** Problem statement **
Reproduce verbatim the stretch of the article on screen-aware AI from "I open another" through "the same time.".

-- Selected text follows --

AI buddy that lives next to your cursor
Screen-aware AI turns every unfamiliar app into a lesson with someone next to you
Every time I get to learn an unfamiliar piece of software, I find myself in the same loop. I open the app, I get confused by something within the first ninety seconds, and close the window, rumbling to myself: “Okay, it's harder than I thought”.
I open another tab, search “how to do X in Y,” scrub through three YouTube tutorials at 1.5x speed, watch a TikTok of someone’s hand pointing at a button I can’t find in my version of the app, lose my place twice trying to bring the original window back into focus, and return to the project with a partial memory of what I was supposed to do.
It multiplies by every prosumer tool the modern creator (or solo-founder) is supposed to know - DaVinci, Blender, Figma, Logic, After Effects, CapCut, Notion, Linear - and the cumulative cost of self-learning becomes the reason most of us know one or two tools well and twenty others badly. It appears that the friction isn’t in finding the answer, but in holding two windows open in your head at the same time.
That wasn’t always the case. It was, actually, worse.

-- Selected text concluded --
-- Entries shown follows --

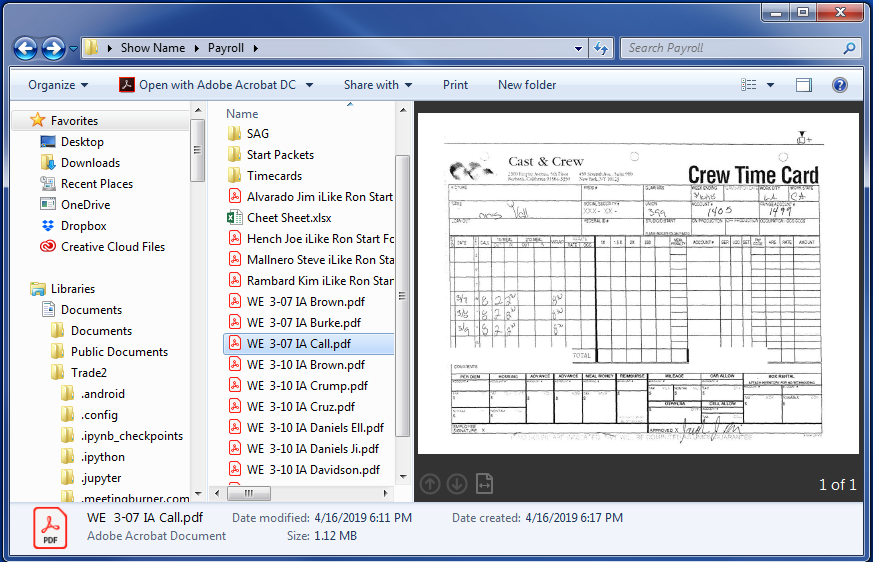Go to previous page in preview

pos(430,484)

-- Entries shown concluded --
-- Entries shown follows --

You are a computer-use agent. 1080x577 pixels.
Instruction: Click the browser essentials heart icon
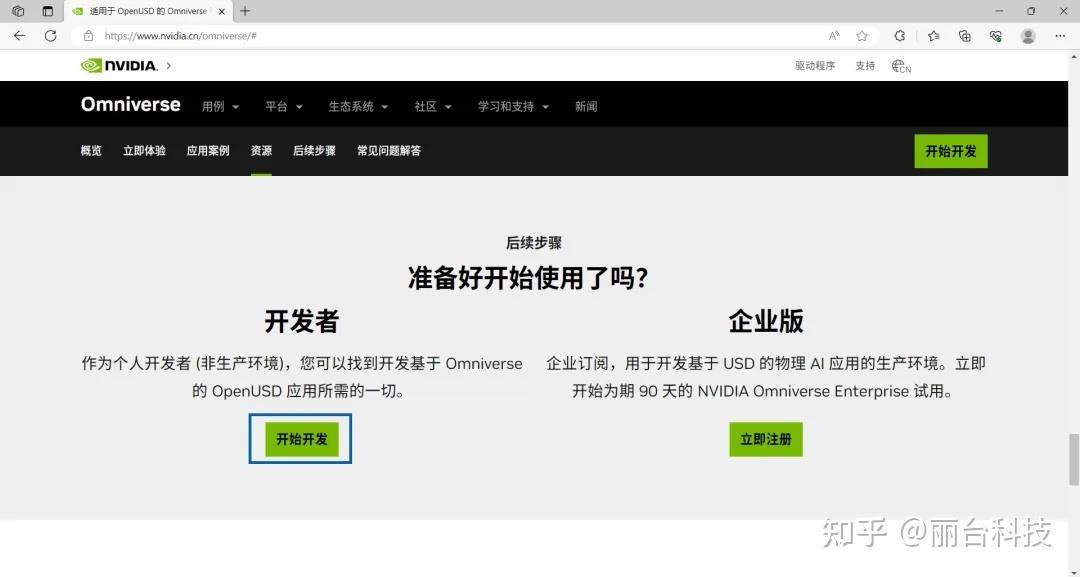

-- Entries shown concluded --

** Task solution **
I open another tab, search “how to do X in Y,” scrub through three YouTube tutorials at 1.5x speed, watch a TikTok of someone’s hand pointing at a button I can’t find in my version of the app, lose my place twice trying to bring the original window back into focus, and return to the project with a partial memory of what I was supposed to do.
It multiplies by every prosumer tool the modern creator (or solo-founder) is supposed to know - DaVinci, Blender, Figma, Logic, After Effects, CapCut, Notion, Linear - and the cumulative cost of self-learning becomes the reason most of us know one or two tools well and twenty others badly. It appears that the friction isn’t in finding the answer, but in holding two windows open in your head at the same time.